Ира с ним знакома и представляет нас, Лидию Алексеевну и меня. Просим его высказаться.
– Я думаю, завершается период значительный и плодотворный, но, как всё на свете, имеющий конец. Нынешняя форма демократического движения себя пережила и разумно не упорствовать, а по возможности сберечь силы. Их не так много, и каждая жизнь драгоценна. Это, если хотите, логический подход к вопросу.
– А нравственный? – спрашиваю.
– Он совпадает с логическим. Для меня несомненно, что поступок Александра аморален, так как бесцелен.
Я настолько ошеломлен словами мэтра, что вырубаюсь из разговора.
Конечно, нравственность со временем меняет формы, но чтобы так, в зависимости от текущей обстановки, – это вовсе не признавать ее, в лучшем случае, ее приоритета. «Ты еще циничнее своих блестящих произведений», – неприязненно думаю.
Он же между тем развивает систему эшелонированного отступления. «Небось навострился на Запад, – приходит в голову, – вот откуда твои сиюминутные убеждения», – продолжаю мысленно шпынять его. Я не ошибся: он вскоре отвалил в Западную Германию.
– Я сам по себе, – объясняет он. – Когда капитан Солженицын обслуживался денщиком, я уже был знаком с Лубянкой, неприятности не обходили меня и в дальнейшем, так что, видите, я практически доказал свою позицию правозащитника. Слабые связи дают мне духовную свободу, я не теряю скованности и хорошо себя чувствую одиноким.
Опять собственная свобода, сиречь своеволие, а справедливость?

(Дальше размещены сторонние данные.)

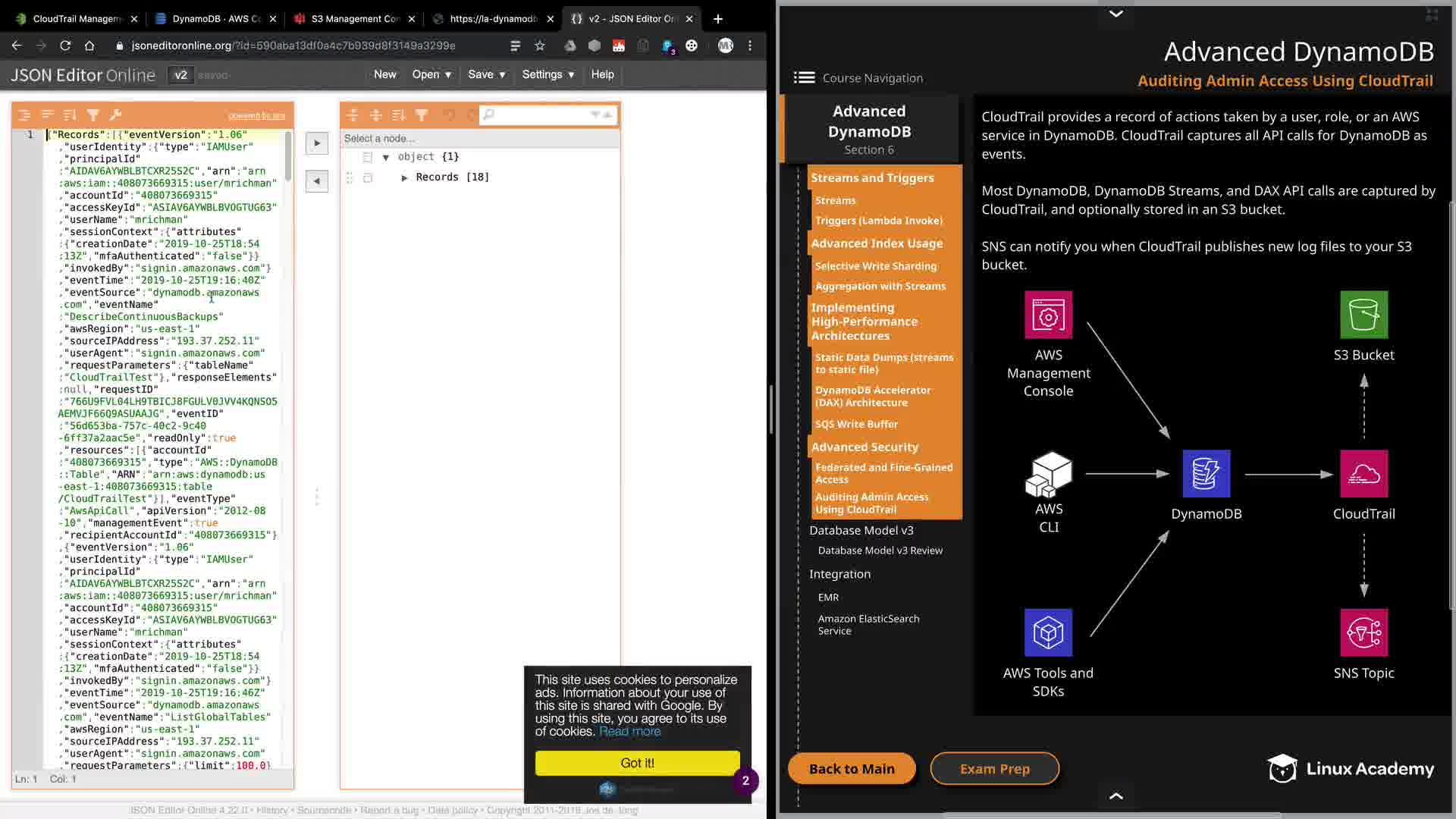The width and height of the screenshot is (1456, 819).
Task: Click the compact JSON icon in code editor
Action: click(x=47, y=115)
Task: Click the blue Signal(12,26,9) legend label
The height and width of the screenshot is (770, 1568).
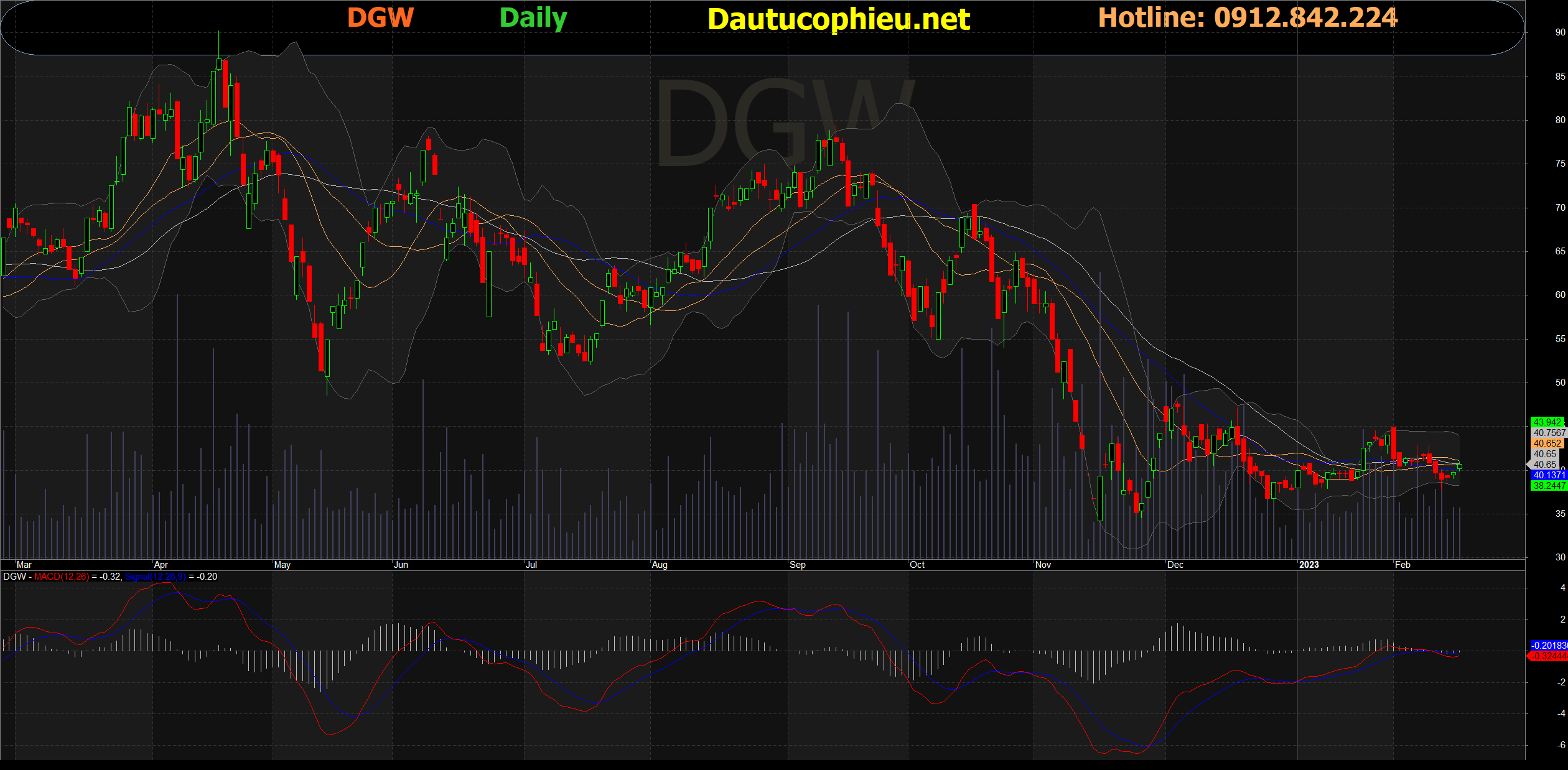Action: (x=155, y=577)
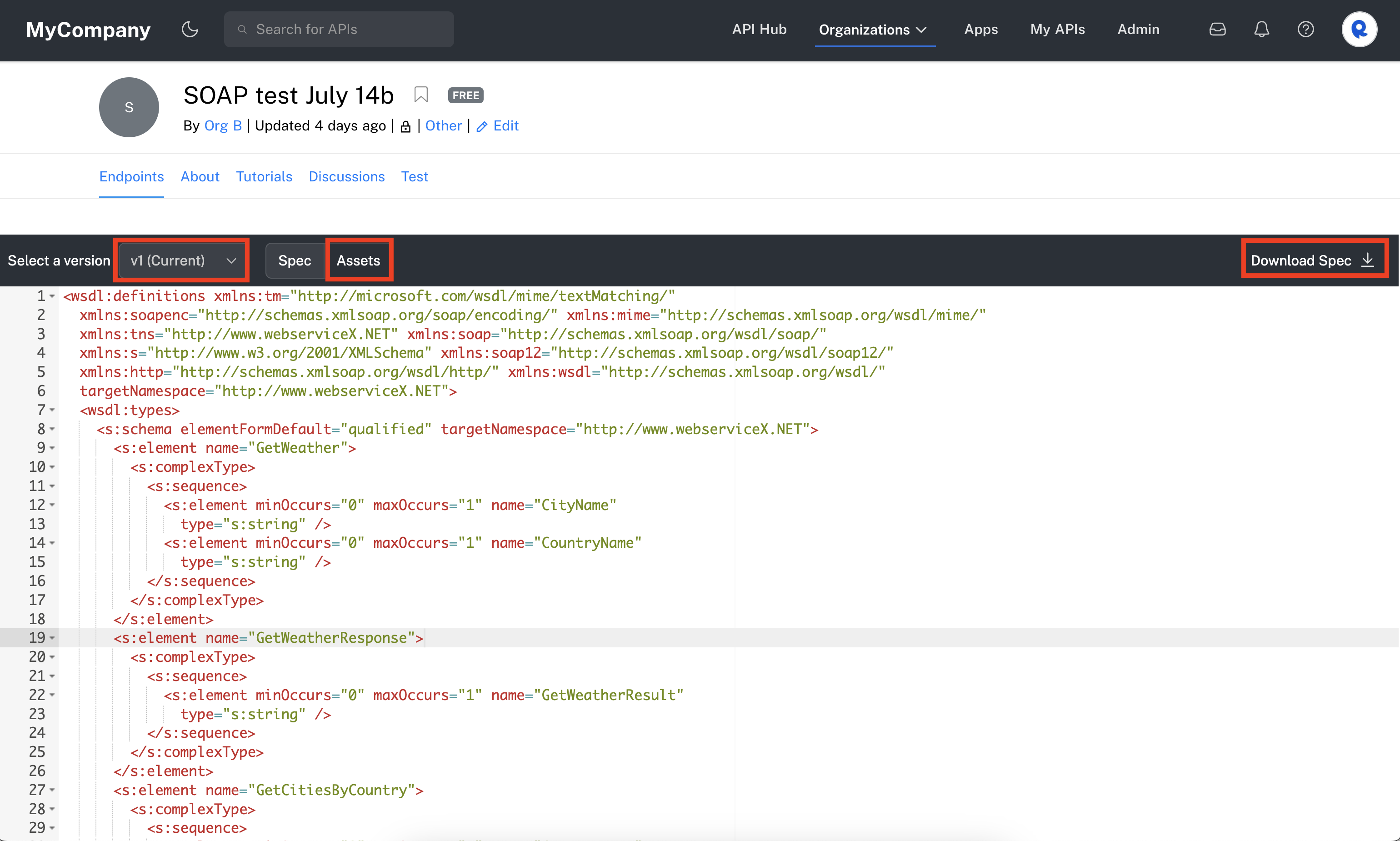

Иначе складывается с Георгием Николаевичем Владимовым. У этого человека, видимо, неистощимое терпение. Когда я звоню ему от Спартаков, на кухне обычный гвалт, и, сбиваясь, я кричу в трубку, что его хочет видеть сын Александра Подрабинека. Раздавшийся хохот мешает мне расслышать ответ, прошу в трубку заткнуться, что, понятно, усиливает общее веселье, и я разражаюсь бранью все так же в трубку. Владимов вежливо молчит. Когда наконец водворяется тишина, объясняю ему инцидент и прошу меня принять, на что получаю любезное приглашение. Нам пришлось с Ирой трижды менять день встречи, и всякий раз мы получали вежливое согласие. Прихожу к нему один, Ира окончательно выбилась из сил.